La Embajada de los Estados Unidos anunció ayer  el cierre temporal de la oficina de la Administración para el Control de Drogas (DEA, por sus siglas en inglés) en Santo Domingo hasta nuevo aviso, como parte de una política de «cero tolerancia» frente a cualquier indicio de corrupción.

La decisión fue comunicada mediante un mensaje oficial en el que se enfatiza que la corrupción «no tiene espacio en el Gobierno de los Estados Unidos ni en ningún otro», calificándola como «una violación repugnante y deshonrada de la confianza pública» cuando se utiliza un cargo oficial para beneficio personal.

La embajadora Leah Francis Campos señaló: «La corrupción no tiene espacio en el Gobierno de los Estados Unidos ni en ningún otro. Es una violación repugnante y deshonrada de la confianza pública usar el cargo oficial para beneficio propio. No toleraré ni siquiera la percepción de corrupción en ningún lugar de la Embajada que dirijo».
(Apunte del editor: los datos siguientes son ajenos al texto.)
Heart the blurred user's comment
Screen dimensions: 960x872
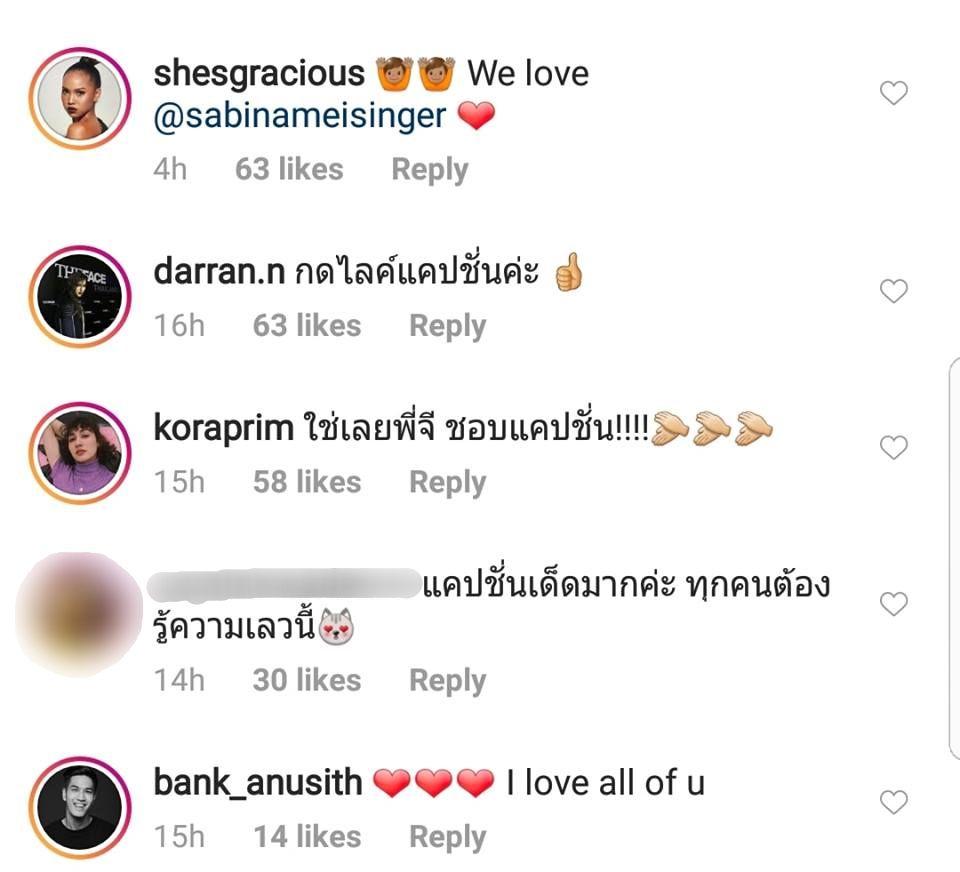(893, 604)
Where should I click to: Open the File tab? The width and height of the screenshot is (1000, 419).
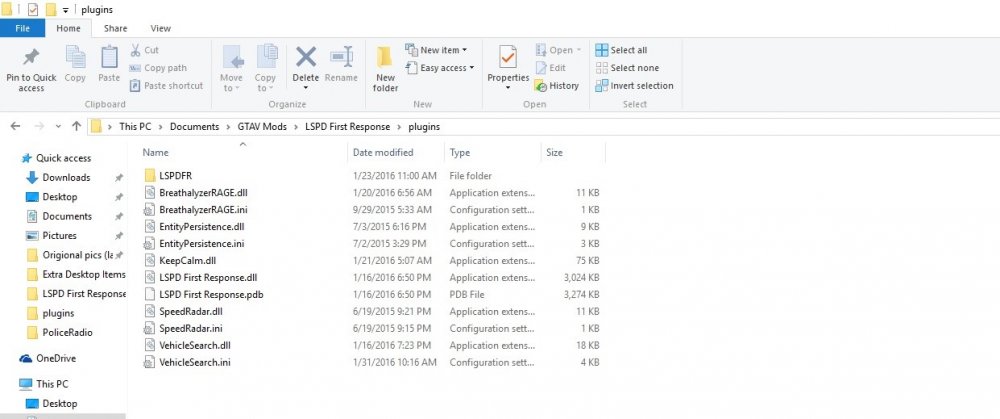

Más tarde, la Embajada volvió y comunicó que el cierre es temporal y respondía exclusivamente a la necesidad de disponer de tiempo para desarrollar una investigación interna dentro de esa misión diplomática.

Agregó que la decisión no implicaca un rompimiento en las relaciones bilaterales ni un retroceso en la cooperación antidrogas de la República Dominicana y Estados Unidos.
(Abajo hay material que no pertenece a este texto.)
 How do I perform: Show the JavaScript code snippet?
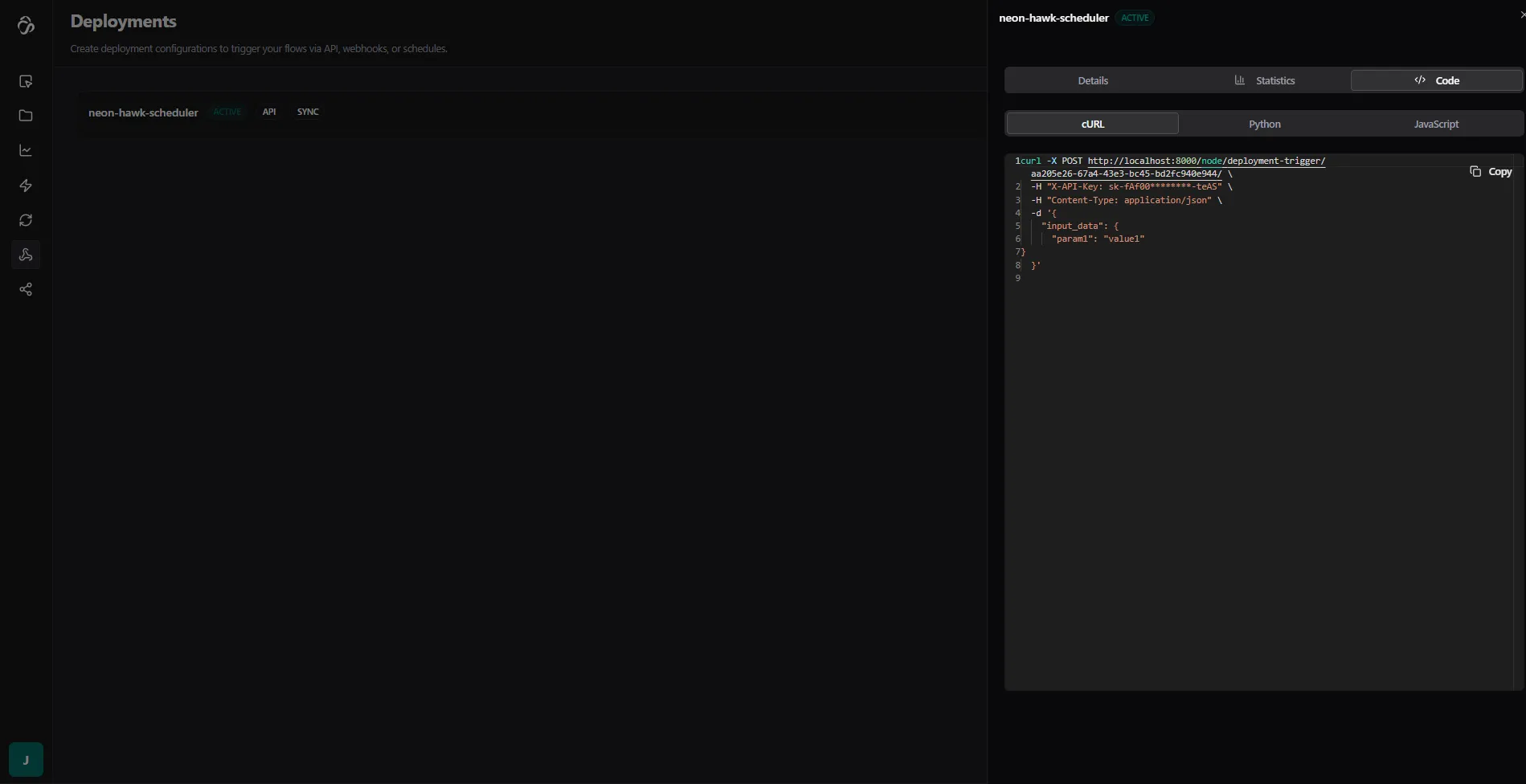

«La República Dominicana sigue siendo un socio fundamental en nuestro trabajo para combatir el narcoterrorismo en toda la región. Ese trabajo continuará al mismo ritmo sólido entre la Embajada de los Estados Unidos en Santo Domingo y nuestros socios dominicanos, incluso mientras se lleva a cabo nuestra investigación interna«, señala el comunicado de la Embajada colgado en sus redes sociales.

En ese sentido, el cierre se presenta como una medida administrativa y preventiva, más que como una sanción o ruptura institucional, dentro de un proceso interno de revisión que no altera la alianza histórica entre ambos países en materia de seguridad, lucha contra el crimen organizado y cooperación internacional.

Hasta el cierre de esta nota,  no se había detallado los  hallazgos en la oficina de la DEA que motivaron a que la Embajada de Estados Unidos en Santo Domingo cerrara sus puertas de forma provisional.

Canciller aclara

De su lado, el ministro de Relaciones Exteriores, Roberto Álvarez, informó que el cierre de la oficina de la DEA obedecía a una investigación interna de la embajada estadounidense.

El canciller explicó que sostuvo una conversación con la embajadora de Estados Unidos en el país, Leah Campos, quien le comunicó que la decisión no guardaba ninguna relación con el Gobierno dominicano ni con funcionarios del Estado.

Álvarez enfatizó que, según lo expresado por la diplomática, la medida respondía exclusivamente a procesos internos de la oficina, descartando de manera categórica cualquier vínculo con autoridades nacionales.

Las autoridades no ofrecieron mayores detalles sobre el alcance de la investigación interna en curso.